I gave him no opening to opt out.
“Ekati construction cost nine hundred million dollars. Diavik
cost one-point-three billion—that’s
billion
—dollars. They drained a whole damn lake!”
“Isn’t that the kind of thing that infuriates Mr. Squeeters? By the way, I saw him yesterday. When Rainwater and I drove past, Tyne was pulling out of the Giant gold mine.”
“I thought it was closed.”
“It is. But there are arsenic issues.”
“Arsenic?’
“A by-product of gold production. When the mine shut down, the owners walked, leaving a few zillion tons of the stuff.”
“Don’t mining companies have to fork over millions up front to cover the cost of cleanup before they’re granted permits to operate?”
“Ah, the good old days.” Ryan knocked back the last of his coffee. “Listen, if you’re really interested in this stuff, Rainwater says his great-uncle works at the mining recorder’s office, knows everything there is to know on the subject.”
“Sure, I’ll pop right in on a Sunday.”
“Rainwater says the old coot practically lives there. He’s a retired geology prof, and the government cooked up some sort of make-work position for him after he retired. Or something like that.”

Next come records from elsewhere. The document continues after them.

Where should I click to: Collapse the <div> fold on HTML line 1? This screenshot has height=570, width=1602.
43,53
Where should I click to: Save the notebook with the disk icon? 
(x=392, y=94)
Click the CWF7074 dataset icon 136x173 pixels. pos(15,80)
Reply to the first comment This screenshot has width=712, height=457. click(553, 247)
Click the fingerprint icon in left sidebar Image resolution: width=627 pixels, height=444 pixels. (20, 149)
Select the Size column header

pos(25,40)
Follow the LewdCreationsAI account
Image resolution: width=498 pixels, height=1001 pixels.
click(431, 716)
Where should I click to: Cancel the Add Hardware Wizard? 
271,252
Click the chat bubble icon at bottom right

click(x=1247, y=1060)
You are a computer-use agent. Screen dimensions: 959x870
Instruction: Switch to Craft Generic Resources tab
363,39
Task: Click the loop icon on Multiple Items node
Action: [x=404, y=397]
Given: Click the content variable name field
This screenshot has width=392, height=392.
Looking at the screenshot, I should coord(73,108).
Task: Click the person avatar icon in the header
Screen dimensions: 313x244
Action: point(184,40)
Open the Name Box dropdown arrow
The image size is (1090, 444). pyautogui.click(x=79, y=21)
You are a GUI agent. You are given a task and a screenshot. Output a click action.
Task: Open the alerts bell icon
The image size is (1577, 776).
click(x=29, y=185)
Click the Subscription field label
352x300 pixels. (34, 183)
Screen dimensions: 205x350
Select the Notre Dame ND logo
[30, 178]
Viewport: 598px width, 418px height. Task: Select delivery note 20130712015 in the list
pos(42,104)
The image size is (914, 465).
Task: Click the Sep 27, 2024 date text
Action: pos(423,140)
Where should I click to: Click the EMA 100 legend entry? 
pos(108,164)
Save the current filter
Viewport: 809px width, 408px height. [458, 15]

“You and Rainwater going to be pen pals when this is over?”
Ryan raised palms and brows. “What? We’ve been thrown together a lot. Gassing passes the time.” He stood. “Can’t let the grass grow. Keep me in the—”
“Got it. Loop.”
So. Lily had blown rehab. Was that the reason Ryan had been so aloof with me? So snarky with Ollie? Not petty jealousy but anguish over his daughter?
My phone cut me off in midponder. Bergeron. I clicked on.
“I have a name for you.”
“T
HE DESCRIPTORS GENERATED ONLY ONE MATCH. PROBABLY
because a root canal in a third molar is extremely uncommon. Eric Skipper, white male, forty-four, residing in Brampton, Ontario at the time of his disappearance.”
“When did Skipper go into the system?”
“March eighteenth, 2008. Descriptors were provided by Dr. Herbert Mandel of Brampton.”
“Did you contact him?”
“I did. Dr. Mandel informed me that Mr. Skipper had a great deal of dental work, including extractions, restorations, and other root canals. He is sending the record by FedEx.”
“Who filed the MP report?”
I heard paper rustle. “Mr. Skipper’s wife, Michelle. Dr. Mandel says she remains a patient.”
“Did you get her number?”
Bergeron read it to me, and I jotted it down.
“Anything else?”
“I’m an odontologist, Dr. Brennan. Not a detective. From you, I will need the actual X-rays.”
“Coming your way.”
“I will call when the ID is confirmed.”
“Thank you, Dr. Bergeron. I owe you one.”
“You do, indeed.”
I called Maureen King. Voice mail.
It was a nice day. Nothing but sun and temperatures projected to soar into the upper fifties. I decided to visit the coroner’s office.
* * *
“Hey, old lady.”
I was on the walk leading to the Searle Building. I stopped and turned.
Binny was across Forty-ninth Street, straddling his bike on the courthouse lawn. The tuque had been replaced by a baseball cap sitting low on his brows. Same sweats. Same sneakers.
“Hey, bozo,” I said.
“Bozo? That the best you can do?” Underlying the bravado was a tension I hadn’t sensed in our previous encounter.
“Good morning, Mr. Binny Mind-Your-Own-Business.”
“You remember good, for a granny.”
“I’m pretty busy right now.”
“At least you ain’t covered in doodah.”